■ Instruction ■
Copy the passage of the antenna patent text below between "2. Description of" and "for transmitting signal.", inclusive, reproducing it word for word.

■ Quoted text ■
* Start *

CROSS-REFERENCE TO RELATED APPLICATION

This application claims the priority benefit of Taiwan application serial no. 101142420, filed on Nov. 14, 2012. The entirety of the above-mentioned patent application is hereby incorporated by reference herein and made a part of this specification.

BACKGROUND OF THE INVENTION

1. Field of the Invention

The present invention is related to an antenna and particularly to a multi-band antenna.

2. Description of Related Art

With recent advancements of technologies, communication methods of the public are gradually changed to wireless communications, devices such as a smart phone, a tablet PC capable of surfing the Internet and a notebook computer all fall within the scope of wireless communications, in which an antenna is required for transmitting signal.

Planar Inverted-F Antenna (PIFA) is one of the most commonly seen antenna, such antenna has a fundamental mode that operates in a quarter of wave length thereby reducing a length of the antenna, which meets the compact and requirement of modern electronic products. However, as design trend of electronic devices being lighter and thinner each day, if the electronic device is provided with metal shell, it is difficult to have the antenna disposed far from the metal shell, such that signal of the antenna may be interfered by the metal shell. Take notebook computer for instance, if an antenna is disposed on the display screen while the host is made of metal shell, once a user have the display screen closed on the host, a signal interference may occur to the antenna for being to close to the metal shell of the host.

* End *

■ Recorded data ■
* Start *

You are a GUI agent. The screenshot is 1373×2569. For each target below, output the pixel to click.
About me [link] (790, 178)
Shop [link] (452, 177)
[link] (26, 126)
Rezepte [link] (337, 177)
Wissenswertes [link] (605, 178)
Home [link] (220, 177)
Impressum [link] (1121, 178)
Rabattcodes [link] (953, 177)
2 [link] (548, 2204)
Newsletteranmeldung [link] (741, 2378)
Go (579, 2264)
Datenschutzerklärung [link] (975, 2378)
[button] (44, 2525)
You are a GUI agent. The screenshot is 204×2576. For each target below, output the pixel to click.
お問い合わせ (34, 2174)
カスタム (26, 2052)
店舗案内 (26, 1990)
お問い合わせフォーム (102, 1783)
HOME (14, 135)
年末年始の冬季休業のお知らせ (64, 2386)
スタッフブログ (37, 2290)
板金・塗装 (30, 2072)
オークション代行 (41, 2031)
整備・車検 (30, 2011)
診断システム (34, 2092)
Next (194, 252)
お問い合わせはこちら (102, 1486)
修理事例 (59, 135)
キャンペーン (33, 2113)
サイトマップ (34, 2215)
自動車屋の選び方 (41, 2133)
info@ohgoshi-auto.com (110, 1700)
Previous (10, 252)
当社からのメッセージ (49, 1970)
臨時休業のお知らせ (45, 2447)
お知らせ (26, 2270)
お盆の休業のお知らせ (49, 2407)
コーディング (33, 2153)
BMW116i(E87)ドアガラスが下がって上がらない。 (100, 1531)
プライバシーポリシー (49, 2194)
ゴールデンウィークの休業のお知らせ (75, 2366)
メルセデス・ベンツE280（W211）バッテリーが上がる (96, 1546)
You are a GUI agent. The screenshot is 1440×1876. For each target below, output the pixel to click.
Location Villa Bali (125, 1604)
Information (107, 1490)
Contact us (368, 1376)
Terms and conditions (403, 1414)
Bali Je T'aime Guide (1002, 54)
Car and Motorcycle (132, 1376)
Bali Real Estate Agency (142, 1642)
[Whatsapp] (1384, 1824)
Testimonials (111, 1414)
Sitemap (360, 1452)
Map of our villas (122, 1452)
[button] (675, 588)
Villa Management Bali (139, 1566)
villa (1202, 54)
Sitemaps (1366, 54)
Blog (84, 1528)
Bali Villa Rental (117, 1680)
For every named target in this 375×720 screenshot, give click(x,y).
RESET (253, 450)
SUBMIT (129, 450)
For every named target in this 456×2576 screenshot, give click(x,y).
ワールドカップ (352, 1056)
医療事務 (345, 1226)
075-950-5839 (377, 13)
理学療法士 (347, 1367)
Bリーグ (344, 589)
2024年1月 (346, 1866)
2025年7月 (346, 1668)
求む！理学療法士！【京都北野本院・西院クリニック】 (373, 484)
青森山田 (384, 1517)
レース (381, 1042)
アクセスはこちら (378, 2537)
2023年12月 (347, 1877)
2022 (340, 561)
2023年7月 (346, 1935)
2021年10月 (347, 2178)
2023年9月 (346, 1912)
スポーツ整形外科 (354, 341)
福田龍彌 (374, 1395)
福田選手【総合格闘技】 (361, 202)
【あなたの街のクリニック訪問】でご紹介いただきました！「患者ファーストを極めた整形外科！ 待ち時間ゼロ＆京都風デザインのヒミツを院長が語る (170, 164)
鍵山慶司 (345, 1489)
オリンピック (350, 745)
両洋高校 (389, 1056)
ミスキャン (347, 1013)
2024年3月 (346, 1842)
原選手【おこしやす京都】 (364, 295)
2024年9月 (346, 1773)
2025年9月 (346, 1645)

* End *

■ Output of the task ■
2. Description of Related Art

With recent advancements of technologies, communication methods of the public are gradually changed to wireless communications, devices such as a smart phone, a tablet PC capable of surfing the Internet and a notebook computer all fall within the scope of wireless communications, in which an antenna is required for transmitting signal.